14) Le recourant a renoncé à répliquer mais insisté sur la nécessité d’un transport sur place.

15) Un transport sur place s’est tenu le 19 mai 2022.

M. A______ a précisé ne pas avoir sollicité la prolongation de la première autorisation (APA 1______), laquelle était caduque. Le toit concerné était composé de deux types de tuiles différents. Sa ferblanterie était en mauvais état et serait changée dès l’obtention de l’autorisation de poser les panneaux photovoltaïques. De nombreux panneaux photovoltaïques noirs, sur tuiles rouges, visibles de loin, avaient été posés dans le village voisin de Sézenove, lui aussi protégé. Des panneaux noirs étaient forcément plus puissants que des panneaux de couleur tuile.

Le représentant de l’office du patrimoine et des sites (ci-après : OPS) a contesté cette affirmation. Il existait des panneaux de couleur tuile tout aussi puissants, voire avec 1 % de différence de rendement. Cela dépendait des fournisseurs.
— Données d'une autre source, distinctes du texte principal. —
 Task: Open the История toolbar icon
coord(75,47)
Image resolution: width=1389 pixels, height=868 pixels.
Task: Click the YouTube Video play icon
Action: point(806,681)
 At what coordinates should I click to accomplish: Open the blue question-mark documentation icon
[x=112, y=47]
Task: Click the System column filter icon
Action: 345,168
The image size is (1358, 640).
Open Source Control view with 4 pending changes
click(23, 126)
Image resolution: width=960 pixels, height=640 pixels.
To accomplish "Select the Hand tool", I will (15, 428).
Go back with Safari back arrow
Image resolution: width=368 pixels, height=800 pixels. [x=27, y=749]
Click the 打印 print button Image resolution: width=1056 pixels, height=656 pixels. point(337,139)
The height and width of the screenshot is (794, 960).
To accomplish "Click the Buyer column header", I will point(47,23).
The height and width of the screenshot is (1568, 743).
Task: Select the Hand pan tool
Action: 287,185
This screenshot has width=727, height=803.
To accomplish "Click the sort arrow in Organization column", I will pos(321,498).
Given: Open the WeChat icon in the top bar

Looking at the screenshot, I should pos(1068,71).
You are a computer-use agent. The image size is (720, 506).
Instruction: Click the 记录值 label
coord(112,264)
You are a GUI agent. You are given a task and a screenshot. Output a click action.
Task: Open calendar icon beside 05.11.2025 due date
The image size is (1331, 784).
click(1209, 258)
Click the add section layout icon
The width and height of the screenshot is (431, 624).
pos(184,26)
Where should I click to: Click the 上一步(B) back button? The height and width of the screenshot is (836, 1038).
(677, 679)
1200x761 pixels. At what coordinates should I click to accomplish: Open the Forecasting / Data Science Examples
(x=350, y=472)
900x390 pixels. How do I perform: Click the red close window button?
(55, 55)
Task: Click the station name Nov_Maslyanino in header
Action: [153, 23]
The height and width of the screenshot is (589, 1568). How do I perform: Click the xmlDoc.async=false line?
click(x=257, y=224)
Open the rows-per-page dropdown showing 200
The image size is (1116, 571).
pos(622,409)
Il ne connaissait toutefois que Kromatix, en lien avec l'École polytechnique fédérale de Lausanne (EPFL), qui fournissait les deux couleurs pour des prix similaires. Il ignorait si leurs produits revenaient plus cher que ceux concernés par le projet du recourant. Un changement de panneaux, entre le dépôt de la demande d’autorisation et la réalisation, en faveur de panneaux plus puissants n’était pas un problème, sous réserve de l’accord des services industriels de Genève (ci-après : SIG). En effet, lorsque, comme en l’espèce, l’installation était puissante, il convenait de vérifier que le réseau soit capable de recevoir l’énergie produite.

Selon M. A______, ce dernier point ne devait pas poser problème, les travaux nécessaires ayant été effectués récemment, à quelques mètres de sa propriété, en lien avec les serres voisines.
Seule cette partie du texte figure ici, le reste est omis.